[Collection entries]
%%

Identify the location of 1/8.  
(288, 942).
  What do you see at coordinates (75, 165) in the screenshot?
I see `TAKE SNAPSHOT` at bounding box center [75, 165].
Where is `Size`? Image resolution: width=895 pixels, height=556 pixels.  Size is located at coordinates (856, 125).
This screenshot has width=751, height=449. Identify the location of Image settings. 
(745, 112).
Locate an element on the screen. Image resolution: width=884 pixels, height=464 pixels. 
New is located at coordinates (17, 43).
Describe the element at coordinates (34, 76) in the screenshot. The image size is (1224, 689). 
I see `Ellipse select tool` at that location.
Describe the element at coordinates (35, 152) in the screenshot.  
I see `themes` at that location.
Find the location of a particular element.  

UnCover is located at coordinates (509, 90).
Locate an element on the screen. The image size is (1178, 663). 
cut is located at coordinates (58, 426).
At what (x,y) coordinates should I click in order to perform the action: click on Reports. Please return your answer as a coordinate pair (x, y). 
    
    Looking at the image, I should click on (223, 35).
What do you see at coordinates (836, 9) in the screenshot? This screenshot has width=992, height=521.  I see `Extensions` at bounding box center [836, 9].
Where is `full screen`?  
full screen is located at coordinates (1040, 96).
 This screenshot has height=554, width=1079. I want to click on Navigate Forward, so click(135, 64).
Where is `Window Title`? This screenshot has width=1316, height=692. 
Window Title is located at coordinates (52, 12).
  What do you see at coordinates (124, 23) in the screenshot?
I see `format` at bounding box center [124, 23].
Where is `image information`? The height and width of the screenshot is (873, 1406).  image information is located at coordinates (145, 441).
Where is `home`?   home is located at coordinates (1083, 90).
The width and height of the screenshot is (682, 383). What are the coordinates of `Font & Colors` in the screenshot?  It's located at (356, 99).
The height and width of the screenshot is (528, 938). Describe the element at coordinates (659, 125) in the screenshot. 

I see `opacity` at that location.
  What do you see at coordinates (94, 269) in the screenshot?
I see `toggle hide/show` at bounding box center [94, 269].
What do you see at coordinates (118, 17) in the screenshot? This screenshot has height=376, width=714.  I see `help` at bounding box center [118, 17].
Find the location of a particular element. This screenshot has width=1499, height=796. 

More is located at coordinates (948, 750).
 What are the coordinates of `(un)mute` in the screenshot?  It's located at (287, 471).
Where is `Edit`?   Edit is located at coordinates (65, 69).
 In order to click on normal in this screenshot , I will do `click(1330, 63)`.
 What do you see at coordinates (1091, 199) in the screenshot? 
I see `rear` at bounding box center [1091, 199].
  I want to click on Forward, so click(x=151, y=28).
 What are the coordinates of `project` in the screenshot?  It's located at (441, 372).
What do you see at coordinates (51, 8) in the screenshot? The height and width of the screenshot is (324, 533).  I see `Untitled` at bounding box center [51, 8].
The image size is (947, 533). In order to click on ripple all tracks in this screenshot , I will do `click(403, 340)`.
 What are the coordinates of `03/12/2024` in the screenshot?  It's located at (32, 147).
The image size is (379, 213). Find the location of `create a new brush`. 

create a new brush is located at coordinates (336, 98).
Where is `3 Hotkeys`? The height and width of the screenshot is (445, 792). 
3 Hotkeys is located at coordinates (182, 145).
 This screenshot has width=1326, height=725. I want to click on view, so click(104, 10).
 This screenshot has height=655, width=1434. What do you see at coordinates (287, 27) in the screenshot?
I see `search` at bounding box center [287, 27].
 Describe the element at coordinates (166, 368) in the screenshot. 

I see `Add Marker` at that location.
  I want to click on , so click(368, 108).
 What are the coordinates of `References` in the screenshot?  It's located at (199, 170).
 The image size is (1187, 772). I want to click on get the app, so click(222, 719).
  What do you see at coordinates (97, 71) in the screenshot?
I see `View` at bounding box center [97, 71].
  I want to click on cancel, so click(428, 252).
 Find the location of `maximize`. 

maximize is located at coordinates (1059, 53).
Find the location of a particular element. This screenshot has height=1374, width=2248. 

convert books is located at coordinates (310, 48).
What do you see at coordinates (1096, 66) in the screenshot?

%%

*WHAT TO PRODUCE*
Reproduce the collection entries above verbatim, everything from the start down to the line containing "coordinates (856, 125).", including that line.

*OUTPUT OF THE EXERCISE*
Identify the location of 1/8.  
(288, 942).
  What do you see at coordinates (75, 165) in the screenshot?
I see `TAKE SNAPSHOT` at bounding box center [75, 165].
Where is `Size`? Image resolution: width=895 pixels, height=556 pixels.  Size is located at coordinates (856, 125).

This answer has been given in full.